Researchers reveal how fungi produce potential therapeutic compounds
A team has discovered that fungi use the Diels-Alder reaction to assemble new compounds that have potential pharmaceutical uses.
A study has found how natural processes in fungi can produce large quantities of bioactive compounds. The research team say that these prenylated indole alkaloids have a wide range of potential applications as useful drugs.
The research was conducted by the University of Michigan Life Sciences, US. The genes of the fungi encode for enzymes which use very simple instructions to form complex molecules.
We gain… insight into how to use this as a tool to synthesise new chemical compounds with biological activities”
“If we can actually isolate the genes involved and make these enzymes, we should be able to recreate the entire bio-assembly line in a test tube,” said Qingyun Dan, a researcher in the lab and a lead author on the study. “But, until now, no lab has been able to do so.”
Using a collaborative approach that combined synthetic chemistry, genetics, enzymology, computational chemistry and structural biology, the researchers uncovered the process. They found that the final step in the assembly process is the Diels-Alder reaction, which is nearly unprecedented in nature.
“Even within the last few years, there has been a major debate in the field about whether this reaction actually exists in nature. It’s just the most phenomenal, unexpected path to this fascinating class of indole alkaloids,” added David Sherman, one of the senior authors of the study.

PROBLEMS AND TASKS:
**A.** In the article on fungal compounds, what did the researchers find to be the final step in the assembly process?
**B.** Proceed with the article on fungal compounds, picking up after its final sentence.

Stored records:
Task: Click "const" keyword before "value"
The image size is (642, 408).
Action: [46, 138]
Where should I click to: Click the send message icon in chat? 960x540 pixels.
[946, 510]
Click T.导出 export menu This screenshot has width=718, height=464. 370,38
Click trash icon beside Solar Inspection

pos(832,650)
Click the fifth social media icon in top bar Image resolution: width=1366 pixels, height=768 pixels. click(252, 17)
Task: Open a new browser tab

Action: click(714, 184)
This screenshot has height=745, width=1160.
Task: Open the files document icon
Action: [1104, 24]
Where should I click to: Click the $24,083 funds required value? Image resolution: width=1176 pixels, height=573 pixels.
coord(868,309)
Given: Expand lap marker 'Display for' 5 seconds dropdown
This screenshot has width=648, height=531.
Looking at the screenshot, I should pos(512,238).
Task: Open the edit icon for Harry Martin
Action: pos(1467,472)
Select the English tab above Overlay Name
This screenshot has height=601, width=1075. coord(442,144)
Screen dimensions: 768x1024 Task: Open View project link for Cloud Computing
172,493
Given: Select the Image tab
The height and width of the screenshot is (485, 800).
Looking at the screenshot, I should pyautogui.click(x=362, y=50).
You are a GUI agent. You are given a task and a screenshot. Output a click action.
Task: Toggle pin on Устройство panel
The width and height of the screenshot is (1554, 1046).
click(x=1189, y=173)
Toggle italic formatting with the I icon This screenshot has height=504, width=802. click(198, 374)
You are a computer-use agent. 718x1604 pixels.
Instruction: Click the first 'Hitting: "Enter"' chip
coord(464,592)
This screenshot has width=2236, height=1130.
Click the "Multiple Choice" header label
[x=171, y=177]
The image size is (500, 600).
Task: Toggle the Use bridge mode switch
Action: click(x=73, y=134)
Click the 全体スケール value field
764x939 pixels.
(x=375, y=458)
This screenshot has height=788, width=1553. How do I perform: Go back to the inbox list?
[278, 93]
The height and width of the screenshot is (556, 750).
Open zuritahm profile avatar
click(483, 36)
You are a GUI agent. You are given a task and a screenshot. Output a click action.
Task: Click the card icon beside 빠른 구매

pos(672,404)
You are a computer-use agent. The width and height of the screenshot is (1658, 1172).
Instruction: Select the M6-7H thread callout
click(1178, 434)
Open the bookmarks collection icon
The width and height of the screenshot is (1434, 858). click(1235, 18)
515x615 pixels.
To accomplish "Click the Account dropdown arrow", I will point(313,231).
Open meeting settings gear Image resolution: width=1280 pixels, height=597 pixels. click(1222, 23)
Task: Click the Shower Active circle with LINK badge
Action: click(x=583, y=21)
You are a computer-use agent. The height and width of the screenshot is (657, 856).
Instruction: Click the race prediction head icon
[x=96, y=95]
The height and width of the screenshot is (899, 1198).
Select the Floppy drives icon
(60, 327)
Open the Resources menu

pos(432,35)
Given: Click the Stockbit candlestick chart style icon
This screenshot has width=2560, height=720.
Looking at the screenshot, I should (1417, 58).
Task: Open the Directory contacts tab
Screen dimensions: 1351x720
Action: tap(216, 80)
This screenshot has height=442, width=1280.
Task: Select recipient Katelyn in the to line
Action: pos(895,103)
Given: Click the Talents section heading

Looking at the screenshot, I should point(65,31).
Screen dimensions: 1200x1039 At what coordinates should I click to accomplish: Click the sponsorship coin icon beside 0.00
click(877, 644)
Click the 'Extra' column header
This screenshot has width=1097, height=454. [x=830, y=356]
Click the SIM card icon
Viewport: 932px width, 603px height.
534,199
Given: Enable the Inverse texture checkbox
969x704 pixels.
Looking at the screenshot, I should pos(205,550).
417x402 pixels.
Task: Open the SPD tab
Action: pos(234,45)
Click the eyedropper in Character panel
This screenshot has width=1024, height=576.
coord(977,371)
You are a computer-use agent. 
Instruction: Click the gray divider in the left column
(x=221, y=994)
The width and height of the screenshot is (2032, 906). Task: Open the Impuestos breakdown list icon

RESPONSES:
**A.** The Diels-Alder reaction.

**B.**
The team believe that discovering the enzyme that enables the Diels-Alder reaction, resolving how these compounds are made in nature, now opens two exciting paths forward.
Firstly, the particular enzyme that catalyses this Diels-Alder reaction could help improve one of the most commonly used chemical reactions. This enzyme performs the reaction with specificity greater than can be achieved in the lab, meaning it creates only the one desired compound and no unintended by-products.
Secondly, because the researchers were able to obtain a crystal structure of the enzyme performing the Diels-Alder reaction, they now have a clear picture of how the enzyme directs the reaction in nature – and how it might be harnessed to create new compounds in the future.
“This is a very good example of the explanatory power of crystal structures,” said Sean Newmister, a researcher and a lead author on the study. “We gain mechanistic insight into the activity of the enzyme we’re studying, but also insight into how to use this as a tool to synthesise new chemical compounds with biological activities. And that’s really exciting.”
The results are published in Nature Chemistry.